Bones are not static. They are always being broken down and rebuilt. This process depends on a delicate balance of nutrients. Bone loss is unavoidable, but it can be slowed down with calcium intake and exercise. Perhaps even more important than the amount of calcium ingested is the amount excreted as a result of calcium drainers in our diet.
Major calcium drainers include:
- Caffeine: Caffeine is a powerful diuretic, causing the kidneys to increase calcium excretion. The more regular coffee you drink, the more calcium is excreted in your urine. The loss amounts to about five milligrams of calcium for every six ounces of coffee or two cans of cola.
- Soft Drinks: Carbonated soft drinks (sometimes nicknamed “osteoporosis in a can”) can promote osteoporosis. The carbonation irritates the stomach moving calcium – a natural antacid – from the blood into the stomach. The blood, now low on calcium, replenishes its supply from the bones to protect muscular and brain function (both of which heavily depend on calcium). In addition, phosphoric acid in some soft drinks interferes with calcium absorption.
- Excess Protein: Protein promotes urinary calcium excretion. This means that the more protein you eat, the more you will lose calcium via your urine. Protein does not appear to effect people with sufficient intake of calcium, magnesium, and vitamin D.
- Sodium: Every 500 mg of sodium causes post-menopausal women to lose an extra 10 mg of calcium. Sodium sources include salt, baking soda (sodium bicarbonate), MSG (monosodium glutamate), and soy sauce.
- Alcohol: Alcohol interferes with the absorption of both calcium and vitamin D, and increases parathyroid hormone levels, which in turn reduces the body’s calcium reserves.

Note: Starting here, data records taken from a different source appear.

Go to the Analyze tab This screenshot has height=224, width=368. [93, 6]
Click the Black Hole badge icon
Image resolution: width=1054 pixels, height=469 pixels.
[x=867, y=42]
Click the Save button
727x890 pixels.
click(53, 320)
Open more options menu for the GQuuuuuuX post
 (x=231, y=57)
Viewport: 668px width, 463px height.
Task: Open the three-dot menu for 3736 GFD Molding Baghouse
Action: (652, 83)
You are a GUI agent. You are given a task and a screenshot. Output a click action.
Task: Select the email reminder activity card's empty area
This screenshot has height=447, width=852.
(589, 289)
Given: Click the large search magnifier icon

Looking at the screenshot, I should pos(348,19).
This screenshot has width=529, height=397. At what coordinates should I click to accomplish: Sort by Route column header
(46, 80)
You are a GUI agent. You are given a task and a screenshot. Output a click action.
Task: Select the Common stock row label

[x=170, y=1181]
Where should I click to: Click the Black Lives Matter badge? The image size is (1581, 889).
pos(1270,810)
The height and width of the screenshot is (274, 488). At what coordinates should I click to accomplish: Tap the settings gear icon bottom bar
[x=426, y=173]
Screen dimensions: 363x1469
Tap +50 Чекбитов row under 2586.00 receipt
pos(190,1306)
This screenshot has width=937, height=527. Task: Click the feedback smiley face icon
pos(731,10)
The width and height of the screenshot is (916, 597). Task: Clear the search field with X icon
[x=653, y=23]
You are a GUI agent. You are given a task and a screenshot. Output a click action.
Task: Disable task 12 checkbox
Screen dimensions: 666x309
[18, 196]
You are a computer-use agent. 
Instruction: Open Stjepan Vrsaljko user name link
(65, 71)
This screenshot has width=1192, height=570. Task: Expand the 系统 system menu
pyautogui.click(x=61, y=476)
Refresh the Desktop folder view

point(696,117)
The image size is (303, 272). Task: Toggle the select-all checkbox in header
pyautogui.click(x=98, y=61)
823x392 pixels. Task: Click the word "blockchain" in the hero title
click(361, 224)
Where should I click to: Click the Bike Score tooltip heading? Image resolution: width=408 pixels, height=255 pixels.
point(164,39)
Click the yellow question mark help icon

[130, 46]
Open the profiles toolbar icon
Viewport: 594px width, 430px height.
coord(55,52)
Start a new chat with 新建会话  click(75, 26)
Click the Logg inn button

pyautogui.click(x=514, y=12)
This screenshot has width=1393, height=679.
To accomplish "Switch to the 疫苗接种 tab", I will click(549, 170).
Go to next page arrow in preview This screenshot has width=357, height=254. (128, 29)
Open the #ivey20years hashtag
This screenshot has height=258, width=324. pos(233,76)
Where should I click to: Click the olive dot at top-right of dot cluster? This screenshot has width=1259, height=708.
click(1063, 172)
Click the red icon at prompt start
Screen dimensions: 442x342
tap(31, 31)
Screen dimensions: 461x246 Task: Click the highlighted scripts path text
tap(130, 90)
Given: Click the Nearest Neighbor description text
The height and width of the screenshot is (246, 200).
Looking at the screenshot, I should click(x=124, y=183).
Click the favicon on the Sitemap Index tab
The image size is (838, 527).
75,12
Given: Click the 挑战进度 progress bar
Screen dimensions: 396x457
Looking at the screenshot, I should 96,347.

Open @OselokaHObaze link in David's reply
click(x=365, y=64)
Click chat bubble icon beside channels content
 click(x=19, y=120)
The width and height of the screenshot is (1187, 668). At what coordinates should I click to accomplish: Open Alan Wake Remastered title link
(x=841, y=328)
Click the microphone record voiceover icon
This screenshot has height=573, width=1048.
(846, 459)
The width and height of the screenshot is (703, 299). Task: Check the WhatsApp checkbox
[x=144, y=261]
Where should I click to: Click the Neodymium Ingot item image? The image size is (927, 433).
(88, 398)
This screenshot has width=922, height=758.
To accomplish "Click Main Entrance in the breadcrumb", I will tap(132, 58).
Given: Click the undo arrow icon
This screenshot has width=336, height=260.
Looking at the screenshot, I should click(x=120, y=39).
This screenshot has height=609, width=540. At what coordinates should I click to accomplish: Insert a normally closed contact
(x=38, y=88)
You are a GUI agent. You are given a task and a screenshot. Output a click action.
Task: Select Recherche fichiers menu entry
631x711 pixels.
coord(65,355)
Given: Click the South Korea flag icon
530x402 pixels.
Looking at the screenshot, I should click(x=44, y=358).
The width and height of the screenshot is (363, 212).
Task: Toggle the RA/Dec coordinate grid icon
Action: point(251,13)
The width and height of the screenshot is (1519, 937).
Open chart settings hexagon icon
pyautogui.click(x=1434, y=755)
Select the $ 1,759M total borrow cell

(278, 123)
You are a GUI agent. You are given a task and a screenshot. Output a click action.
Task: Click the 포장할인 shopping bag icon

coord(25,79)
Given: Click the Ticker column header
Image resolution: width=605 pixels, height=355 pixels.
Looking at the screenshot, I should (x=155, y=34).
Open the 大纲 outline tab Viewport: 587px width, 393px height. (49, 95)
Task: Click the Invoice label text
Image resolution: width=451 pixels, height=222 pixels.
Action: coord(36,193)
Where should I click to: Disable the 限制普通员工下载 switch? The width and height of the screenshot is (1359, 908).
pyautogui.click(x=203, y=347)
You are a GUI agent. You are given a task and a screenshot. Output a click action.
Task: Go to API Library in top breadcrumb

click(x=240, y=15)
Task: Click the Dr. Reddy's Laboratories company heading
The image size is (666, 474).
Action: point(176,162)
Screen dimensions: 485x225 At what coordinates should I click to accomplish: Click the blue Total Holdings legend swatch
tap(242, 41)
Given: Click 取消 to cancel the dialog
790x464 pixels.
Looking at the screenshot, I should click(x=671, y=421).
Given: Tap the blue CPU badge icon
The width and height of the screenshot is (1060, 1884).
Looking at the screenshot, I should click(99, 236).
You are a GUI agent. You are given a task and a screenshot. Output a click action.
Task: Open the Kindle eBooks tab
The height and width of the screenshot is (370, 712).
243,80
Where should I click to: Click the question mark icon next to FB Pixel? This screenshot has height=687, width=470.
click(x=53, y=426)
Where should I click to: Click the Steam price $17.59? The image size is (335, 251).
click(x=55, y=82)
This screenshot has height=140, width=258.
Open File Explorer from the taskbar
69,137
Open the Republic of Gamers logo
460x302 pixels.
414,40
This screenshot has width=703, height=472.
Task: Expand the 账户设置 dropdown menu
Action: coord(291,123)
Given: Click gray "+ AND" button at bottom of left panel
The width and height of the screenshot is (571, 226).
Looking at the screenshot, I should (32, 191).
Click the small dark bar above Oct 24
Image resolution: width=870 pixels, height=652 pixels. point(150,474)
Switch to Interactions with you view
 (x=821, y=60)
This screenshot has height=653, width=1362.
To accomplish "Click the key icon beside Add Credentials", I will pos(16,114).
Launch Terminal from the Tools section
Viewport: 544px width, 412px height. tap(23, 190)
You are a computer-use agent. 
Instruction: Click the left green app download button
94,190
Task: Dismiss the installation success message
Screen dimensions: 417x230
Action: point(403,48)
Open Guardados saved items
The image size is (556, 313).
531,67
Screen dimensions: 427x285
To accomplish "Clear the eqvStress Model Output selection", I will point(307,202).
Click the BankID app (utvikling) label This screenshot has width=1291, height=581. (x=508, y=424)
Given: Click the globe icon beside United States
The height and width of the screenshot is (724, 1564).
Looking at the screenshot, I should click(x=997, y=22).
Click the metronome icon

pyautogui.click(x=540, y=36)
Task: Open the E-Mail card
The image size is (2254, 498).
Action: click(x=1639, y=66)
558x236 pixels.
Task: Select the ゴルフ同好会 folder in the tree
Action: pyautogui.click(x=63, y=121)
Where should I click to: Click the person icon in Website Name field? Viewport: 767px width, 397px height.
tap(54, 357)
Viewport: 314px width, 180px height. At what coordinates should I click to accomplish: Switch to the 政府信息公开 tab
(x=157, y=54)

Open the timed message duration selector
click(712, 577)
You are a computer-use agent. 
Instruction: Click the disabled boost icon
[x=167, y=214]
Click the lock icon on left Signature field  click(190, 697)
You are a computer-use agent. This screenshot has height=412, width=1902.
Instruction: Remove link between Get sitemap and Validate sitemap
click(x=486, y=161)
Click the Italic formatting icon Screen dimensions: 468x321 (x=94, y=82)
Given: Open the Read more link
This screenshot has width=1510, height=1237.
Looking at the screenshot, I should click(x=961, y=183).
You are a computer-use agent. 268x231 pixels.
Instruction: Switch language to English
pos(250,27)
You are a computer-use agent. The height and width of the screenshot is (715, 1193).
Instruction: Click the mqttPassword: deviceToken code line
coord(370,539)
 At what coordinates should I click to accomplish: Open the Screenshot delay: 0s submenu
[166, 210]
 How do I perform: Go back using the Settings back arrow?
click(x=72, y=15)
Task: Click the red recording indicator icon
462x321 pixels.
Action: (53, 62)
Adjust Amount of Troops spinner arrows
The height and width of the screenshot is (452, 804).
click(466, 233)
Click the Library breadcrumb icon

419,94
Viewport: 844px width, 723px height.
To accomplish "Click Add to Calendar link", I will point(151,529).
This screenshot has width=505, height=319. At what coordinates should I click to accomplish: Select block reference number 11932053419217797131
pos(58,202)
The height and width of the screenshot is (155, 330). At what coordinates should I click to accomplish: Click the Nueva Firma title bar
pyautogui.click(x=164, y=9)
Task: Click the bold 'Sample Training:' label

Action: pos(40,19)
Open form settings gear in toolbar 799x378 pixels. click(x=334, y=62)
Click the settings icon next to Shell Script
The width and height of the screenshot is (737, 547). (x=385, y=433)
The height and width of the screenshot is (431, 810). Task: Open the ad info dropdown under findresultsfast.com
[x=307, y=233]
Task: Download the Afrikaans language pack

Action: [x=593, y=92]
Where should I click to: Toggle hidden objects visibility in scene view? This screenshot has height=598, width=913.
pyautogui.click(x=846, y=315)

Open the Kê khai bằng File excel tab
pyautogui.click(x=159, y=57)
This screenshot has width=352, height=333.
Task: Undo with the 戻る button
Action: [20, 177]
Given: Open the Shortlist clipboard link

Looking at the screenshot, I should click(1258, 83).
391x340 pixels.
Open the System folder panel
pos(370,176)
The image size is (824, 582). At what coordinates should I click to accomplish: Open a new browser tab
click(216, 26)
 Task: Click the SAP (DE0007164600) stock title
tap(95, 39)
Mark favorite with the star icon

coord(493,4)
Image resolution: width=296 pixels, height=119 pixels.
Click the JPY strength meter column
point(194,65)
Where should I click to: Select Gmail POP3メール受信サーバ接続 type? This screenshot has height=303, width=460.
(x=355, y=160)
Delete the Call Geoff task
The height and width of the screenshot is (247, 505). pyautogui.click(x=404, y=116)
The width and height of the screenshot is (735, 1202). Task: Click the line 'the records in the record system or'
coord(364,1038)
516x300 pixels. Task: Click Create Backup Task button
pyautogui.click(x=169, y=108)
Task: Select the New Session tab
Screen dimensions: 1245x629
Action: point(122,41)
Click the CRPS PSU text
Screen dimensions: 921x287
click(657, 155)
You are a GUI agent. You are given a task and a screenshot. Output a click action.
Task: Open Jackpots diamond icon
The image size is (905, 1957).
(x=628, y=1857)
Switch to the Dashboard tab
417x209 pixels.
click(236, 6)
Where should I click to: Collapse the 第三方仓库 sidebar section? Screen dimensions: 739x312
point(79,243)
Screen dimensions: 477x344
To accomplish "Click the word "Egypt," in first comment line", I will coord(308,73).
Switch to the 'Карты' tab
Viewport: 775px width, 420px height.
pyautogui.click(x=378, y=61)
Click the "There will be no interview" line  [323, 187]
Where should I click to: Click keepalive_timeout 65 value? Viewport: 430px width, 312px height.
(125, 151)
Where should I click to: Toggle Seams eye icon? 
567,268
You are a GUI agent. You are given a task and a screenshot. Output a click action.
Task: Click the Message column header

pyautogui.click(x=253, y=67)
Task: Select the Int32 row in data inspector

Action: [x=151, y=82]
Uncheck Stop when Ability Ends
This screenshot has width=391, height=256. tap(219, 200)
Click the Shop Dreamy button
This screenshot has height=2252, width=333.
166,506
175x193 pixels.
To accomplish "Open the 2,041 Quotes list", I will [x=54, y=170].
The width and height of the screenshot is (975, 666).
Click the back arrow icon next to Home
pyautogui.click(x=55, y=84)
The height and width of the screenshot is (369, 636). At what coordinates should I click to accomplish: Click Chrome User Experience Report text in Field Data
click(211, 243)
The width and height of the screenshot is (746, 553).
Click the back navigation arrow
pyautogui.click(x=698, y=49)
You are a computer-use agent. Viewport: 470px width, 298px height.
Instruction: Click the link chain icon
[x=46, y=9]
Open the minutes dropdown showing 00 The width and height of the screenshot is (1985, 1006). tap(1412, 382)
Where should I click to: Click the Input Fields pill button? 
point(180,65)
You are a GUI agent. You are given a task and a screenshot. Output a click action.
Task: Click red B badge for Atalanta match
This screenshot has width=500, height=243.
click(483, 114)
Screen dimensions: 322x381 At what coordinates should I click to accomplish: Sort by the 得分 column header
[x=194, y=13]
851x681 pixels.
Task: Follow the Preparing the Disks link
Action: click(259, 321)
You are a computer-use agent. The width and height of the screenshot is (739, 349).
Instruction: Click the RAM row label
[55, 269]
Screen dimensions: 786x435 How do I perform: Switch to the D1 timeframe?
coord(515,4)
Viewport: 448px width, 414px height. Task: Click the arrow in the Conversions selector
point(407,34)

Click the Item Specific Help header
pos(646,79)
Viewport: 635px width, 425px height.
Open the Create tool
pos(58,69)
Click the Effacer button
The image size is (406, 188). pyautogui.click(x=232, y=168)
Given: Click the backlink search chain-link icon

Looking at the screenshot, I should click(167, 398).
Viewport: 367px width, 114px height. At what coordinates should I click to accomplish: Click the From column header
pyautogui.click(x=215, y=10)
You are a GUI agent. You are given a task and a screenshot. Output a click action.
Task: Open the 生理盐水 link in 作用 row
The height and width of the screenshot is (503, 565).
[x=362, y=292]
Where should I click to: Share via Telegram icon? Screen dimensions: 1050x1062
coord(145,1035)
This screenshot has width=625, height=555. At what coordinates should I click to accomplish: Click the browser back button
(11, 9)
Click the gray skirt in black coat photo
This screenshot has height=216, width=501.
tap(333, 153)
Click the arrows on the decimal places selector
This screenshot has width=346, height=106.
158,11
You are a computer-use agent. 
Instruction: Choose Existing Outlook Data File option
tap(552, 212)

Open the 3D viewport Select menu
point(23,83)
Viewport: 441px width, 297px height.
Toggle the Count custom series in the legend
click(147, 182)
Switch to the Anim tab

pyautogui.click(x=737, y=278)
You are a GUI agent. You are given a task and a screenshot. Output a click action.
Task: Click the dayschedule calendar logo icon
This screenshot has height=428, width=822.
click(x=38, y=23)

- Stress and Depression: Higher cortisol levels, often found in depressed patients, may contribute to bone loss. Cortisol is a corticosteroid. Corticosteroids destroy osteoblasts (bone-building cells).
Your age determines your daily calcium needs:
- 9-18 years: 1,300 mg
- 19-50 years: 1,000 mg
- Over 50 years: 1,200 mg
Bone is not solely dependent on calcium, however. The best bone-building program consists of a cocktail with many minerals and nutrients – for example, magnesium, vitamin D, and boron can work together to maintain a strong skeleton. Vitamin D is freely available from sunlight during the warmer months, but fish, milk, and some soy beverages provide vitamin D all year round.
The latest nutritional research points to three other important team players – strontium, vitamin K, and collagen. Be sure to include mineral-rich foods in your diet daily, including raw nuts, seeds, dark leafy greens, yogurt, broccoli, and seaweed (a source of over 60 minerals).
With age, bone loss is inevitable. It is important to note the impact we may have in influencing the health of our bones and the onset and pace of osteoporosis, namely in our choice of minerals, nutrients, medicine, diet and physical activity.